In a rebuttal, Vic Reis, a senior adviser to Energy Secretary Samuel Bodman, dismissed the idea that Yucca Mountain was a factor in propelling GNEP.

"This isn't just about fixing Yucca Mountain," said Reis, who also served in the Clinton administration. "We have to do that anyway." The proposed used fuel repository is about eight years behind schedule and faces possible legal and licensing obstacles ahead.

Rather, Reis said, the administration wants to seize an opportunity to partner with other nations that have needs for nuclear fuel and waste disposal and that share U.S. concerns about the spread of nuclear material that could be used to make bombs.

"This is not going to be an easy task," Reis said. "If we are just going to go after this in a business-as-usual, let's-do-research-and-development sense, I don't think we will get there."

Moniz, Reis and DOE adviser Burt Richter, a Nobel Prize laureate and physics professor at Stanford University, delivered GNEP presentations to the academies' nuclear and radiation studies board.

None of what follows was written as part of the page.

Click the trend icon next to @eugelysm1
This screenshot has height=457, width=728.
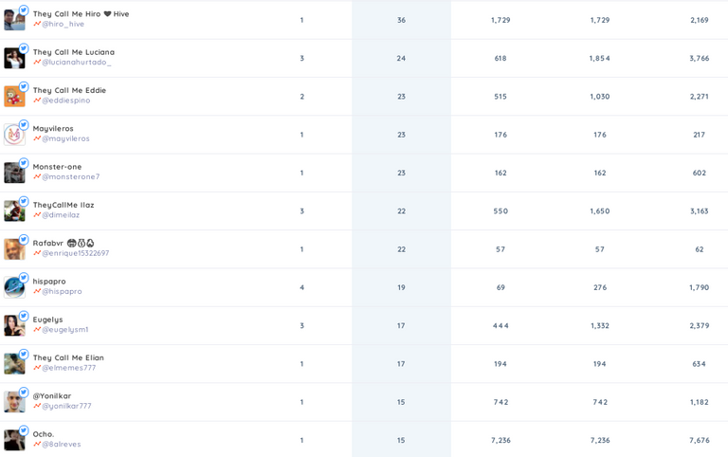(x=37, y=329)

Their interplay illustrated the debate raging this spring among scientists, policy members, interest groups and members of Congress over nuclear fuel reprocessing.

The House and Senate are expected to vote later this year whether to spend at least $250 million the Department of Energy has requested as a down payment on the GNEP effort.

The Department of Energy wants to have test fuel cycle facilities and advanced nuclear reactor pilot plants online by 2017, at a cost of about $13 billion. Further development could cost billions more.

GNEP envisions developing fuel-recycling technology called Urex-Plus in partnership with France, Japan, Russia, China and the United Kingdom.

As far as disposal, Bush officials have advertised that reprocessing could shrink volumes of spent fuel and reduce its radio-toxicity to where Yucca Mountain easily could accommodate waste that would be generated by new nuclear plants that industry hopes to build.

Richter said the United States needs to revive its nuclear waste reprocessing efforts and GNEP is a very good start.

"One of the things it is very important for critics to recognize is that the United States is no longer the big gorilla that controls what happens in the nuclear energy business," Richter said.

"I don't consider it to be an economic catastrophe for us to spend a few billion dollars to rebuild a totally decayed nuclear infrastructure in the United States," he said.